Washington/ Moskau (Godmode-Trader.de) - Im Ringen zwischen Russland und dem Westen um die Ukraine hat US-Präsident Joe Biden gerade Wladimir Putin die Faust gezeigt. Biden erklärte in Washington, es sei möglich, dass Russland in der Ukraine „einmarschieren" werde. Sollte Moskau es wirklich wagen, werde es harte Sanktionen geben. „Wenn sie das tun, dann werden sie einen hohen Preis zahlen. Unmittelbar, kurzfristig, mittelfristig und langfristig." Er vermute, dass russische Soldaten in die Ukraine eindringen würden, glaube aber nicht, dass Russlands Staatschef Wladimir Putin „einen ausgewachsenen Krieg" wolle, meinte Biden.

Russland bestreitet bisher jede Absicht, in die Ukraine einzumarschieren. Der Kreml warnte vor der Gefahr einer Eskalation nach den Drohungen von Biden. „Die Äußerungen trügen nicht zur Entspannung bei und könnten zu einer Destabilisierung der Lage führen, sagte Sprecher Dmitri Peskow am Donnerstag in Moskau der Agentur Interfax zufolge. „Sie könnten den Hitzköpfen einiger Vertreter der ukrainischen Führung falsche Hoffnung einflößen, dass sie sich dazu entschließen, erneut einen Bürgerkrieg zu beginnen und das Problem im Südosten (Donbass) mit Gewalt zu lösen."

Das russische Militär hat diese Woche seine Präsenz in Weißrussland gestärkt, um im nächsten Monat Übungen zu starten, was eine zusätzliche Bedrohung der Ukraine aus dem Norden darstellen könnte.

Der russische Staatschef lässt den Westen weiterhin im Unklaren über seine Absichten. Freilich ist er sich bewusst, dass eine schleichende Annexion der von Separatisten gehaltenen Gebiete in der Ostukraine seinen Zielen besser dienen könnte als eine großangelegte Offensive, die die internationalen Beziehungen bis ins Mark belasten könnte.

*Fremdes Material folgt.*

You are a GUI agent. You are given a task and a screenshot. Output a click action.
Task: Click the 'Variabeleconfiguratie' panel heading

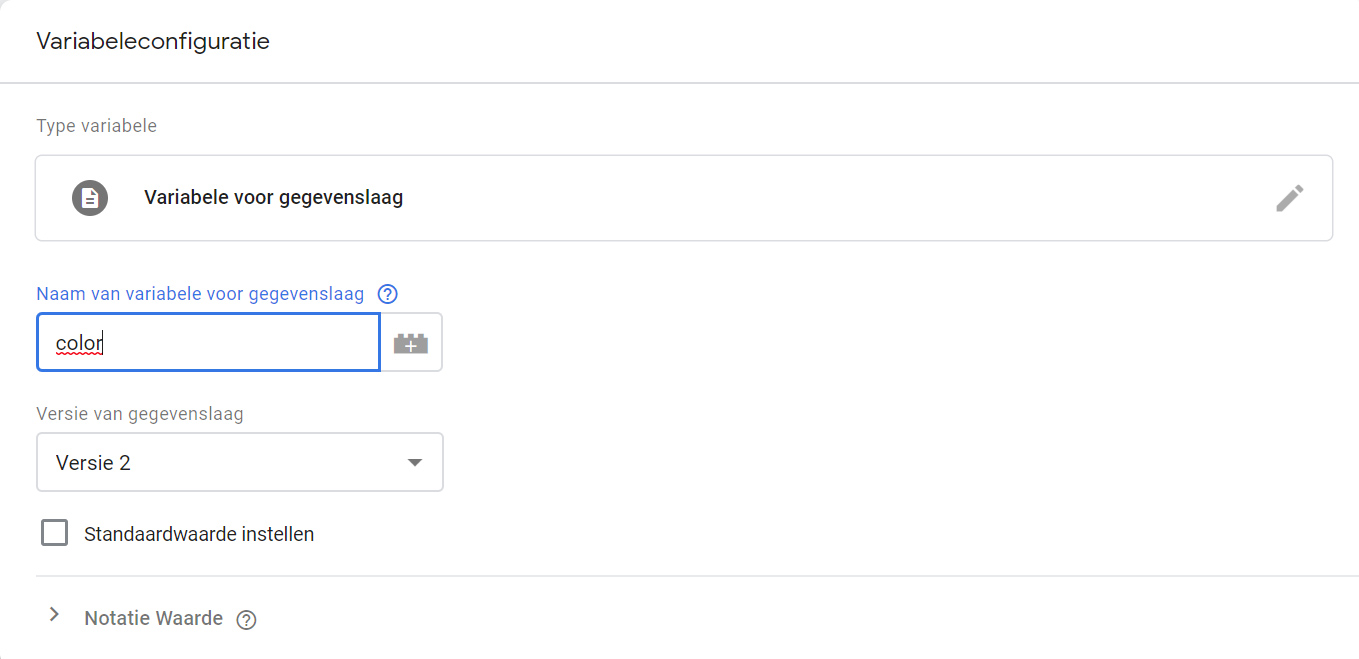[153, 41]
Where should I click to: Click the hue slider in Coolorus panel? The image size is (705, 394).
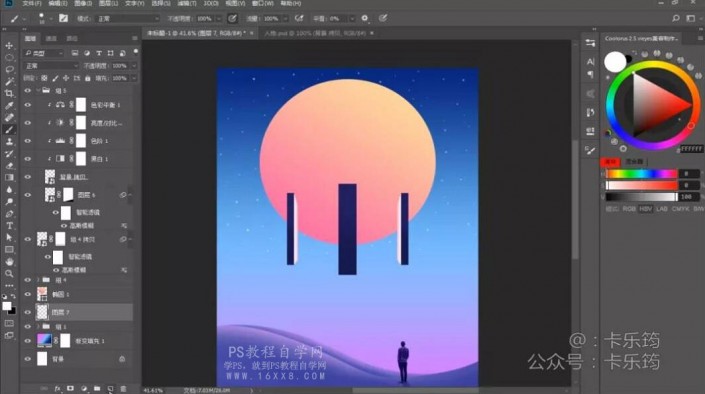click(x=641, y=174)
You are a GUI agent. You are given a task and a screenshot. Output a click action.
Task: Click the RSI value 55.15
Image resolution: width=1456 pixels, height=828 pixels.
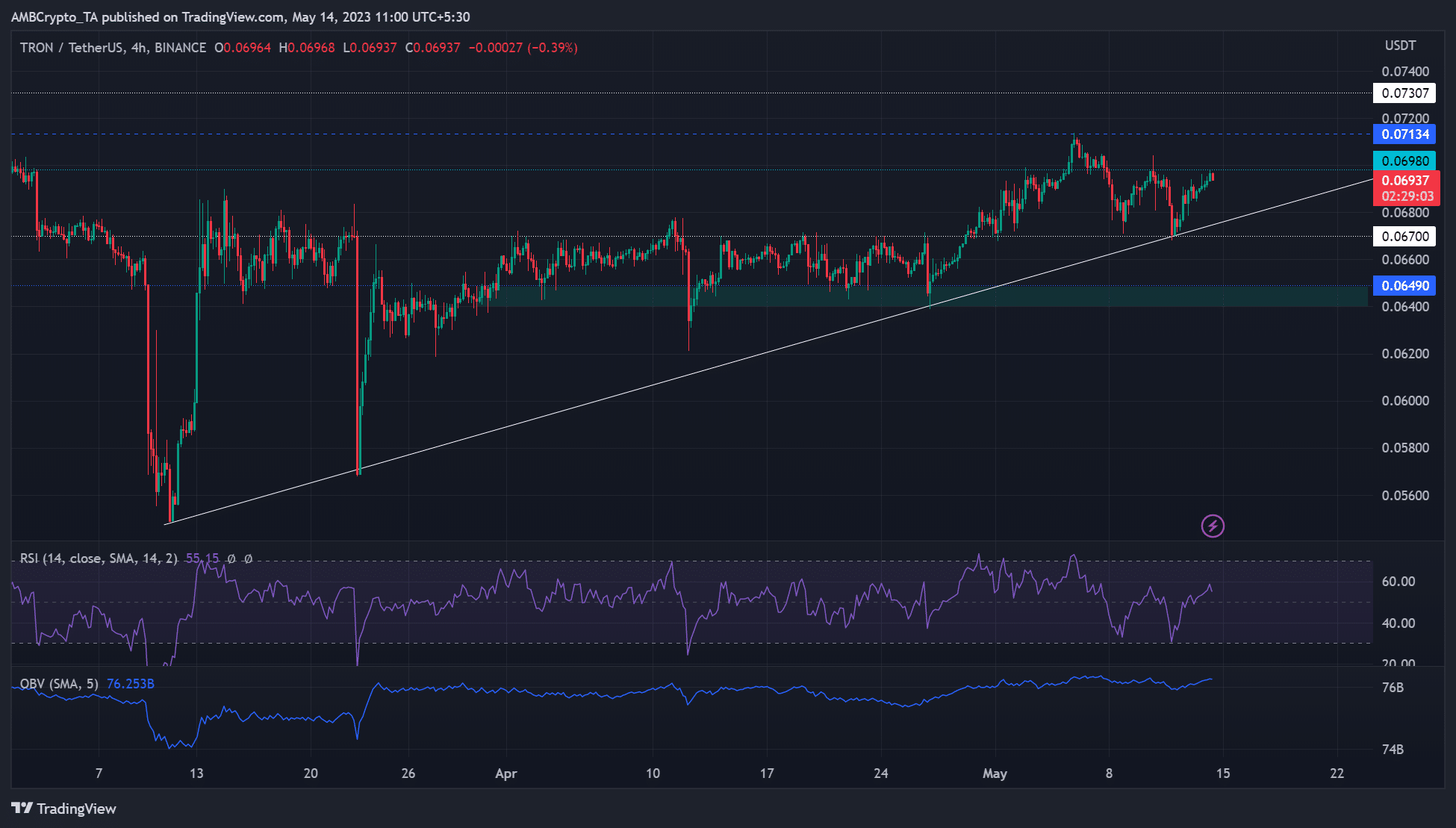point(202,558)
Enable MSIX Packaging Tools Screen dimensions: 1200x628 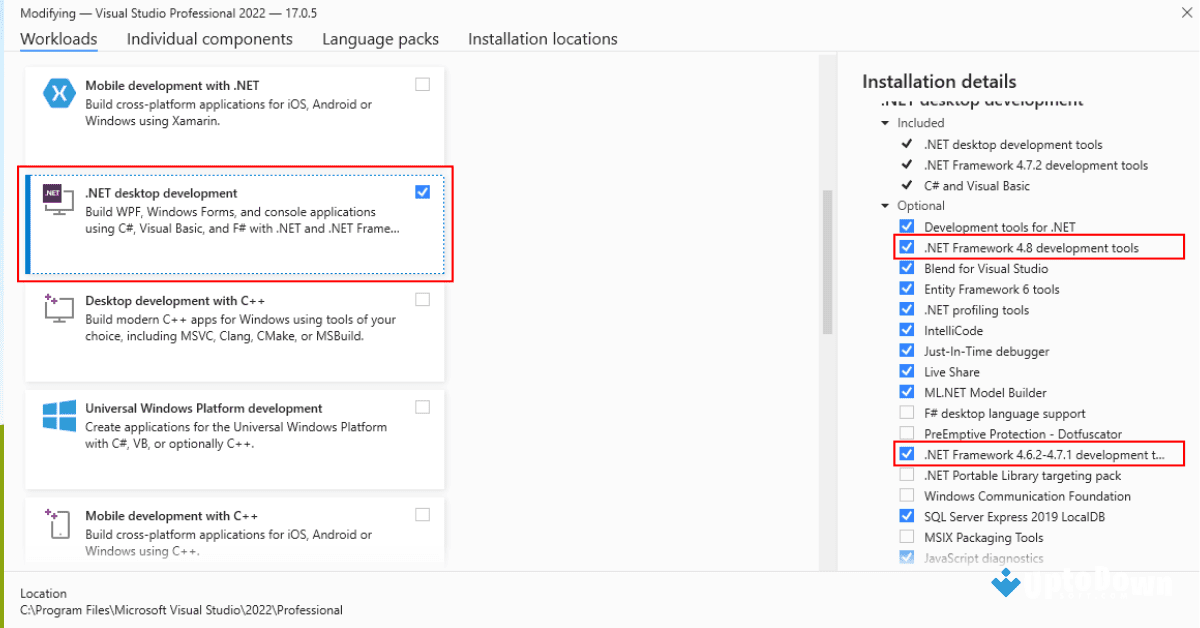click(906, 537)
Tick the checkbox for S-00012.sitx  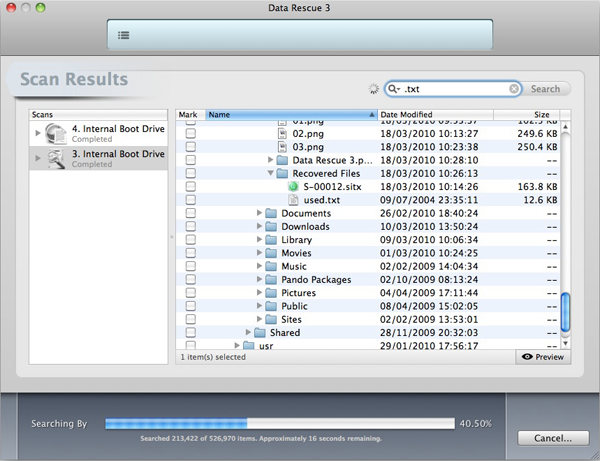190,186
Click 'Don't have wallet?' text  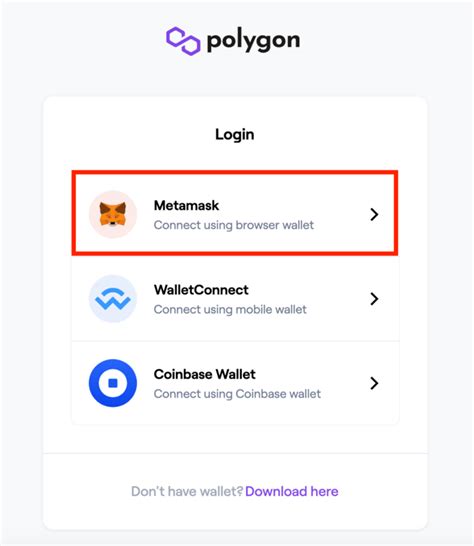tap(187, 491)
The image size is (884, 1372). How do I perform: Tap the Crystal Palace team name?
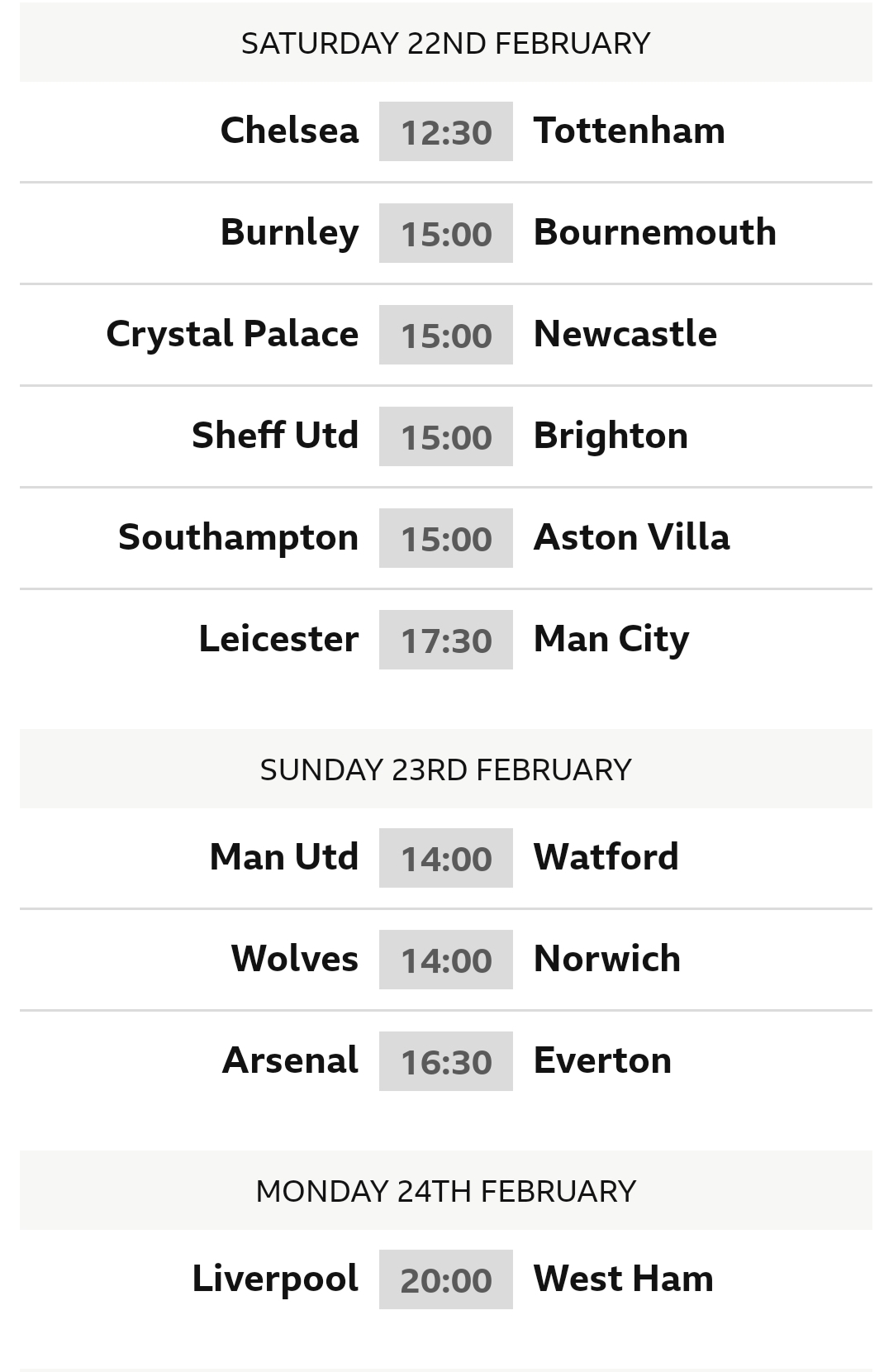tap(232, 334)
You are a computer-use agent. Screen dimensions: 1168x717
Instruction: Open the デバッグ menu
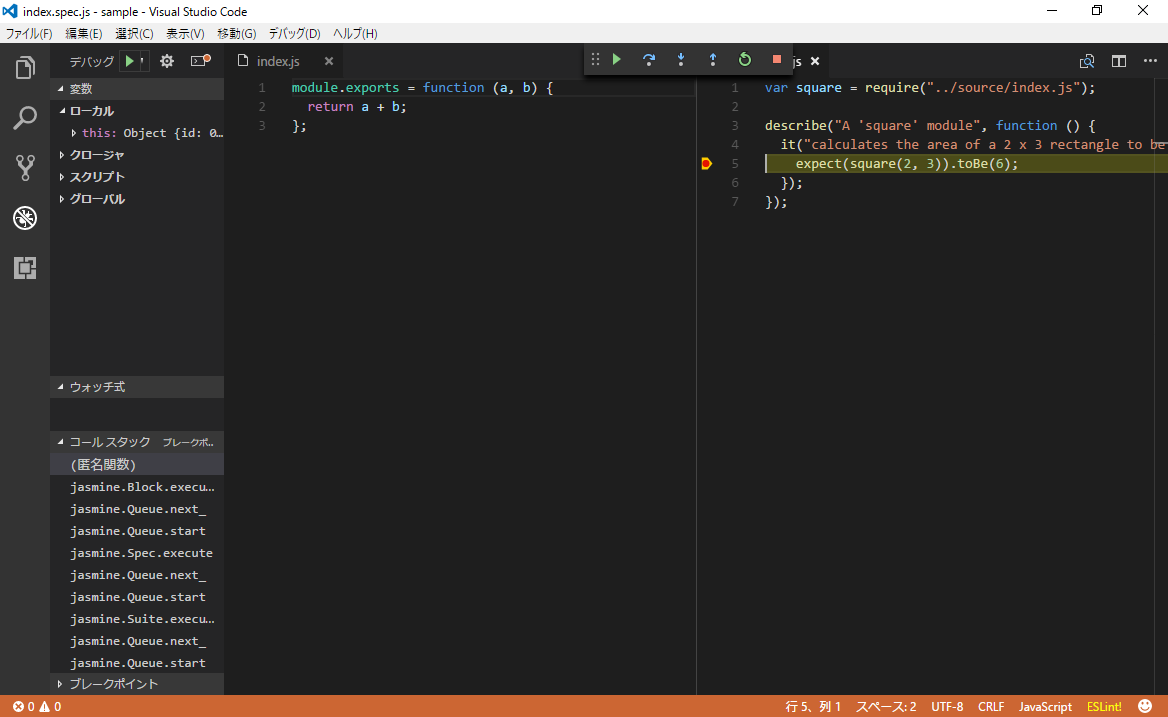[x=293, y=33]
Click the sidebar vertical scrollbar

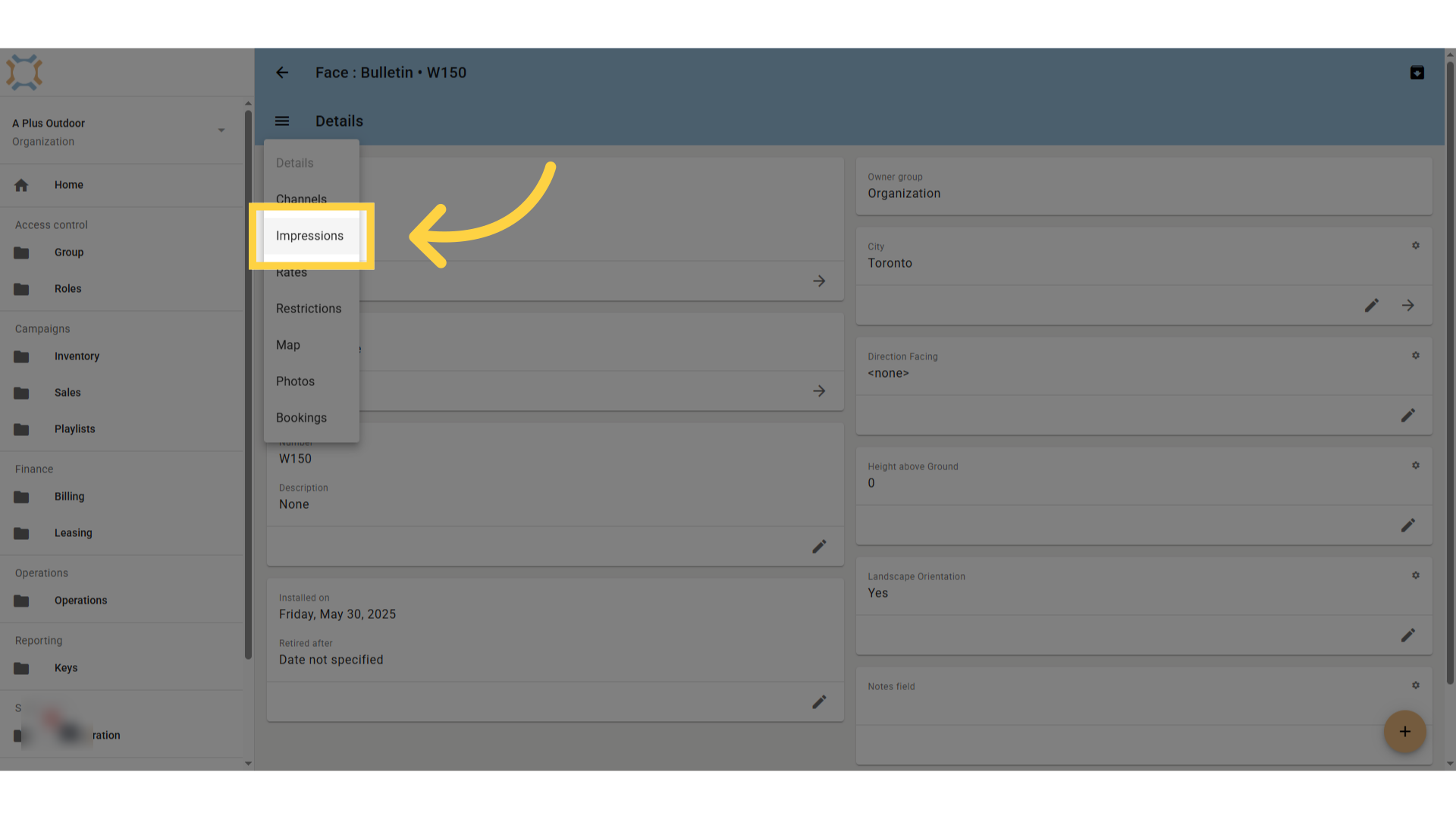248,385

Biden war im Juni in Genf zu einem ersten persönlichen Gipfeltreffen mit Putin zusammengekommen. An diesem Freitag wollen sich Russlands Außenminister Sergej Lawrow und sein US-Kollege Antony Blinken dort auf neutralem Boden treffen. Dabei solle es um die nächsten Schritte im Zusammenhang mit den Sicherheitsgarantien gehen, sagte die russische Außenamtssprecherin Maria Sacharowa.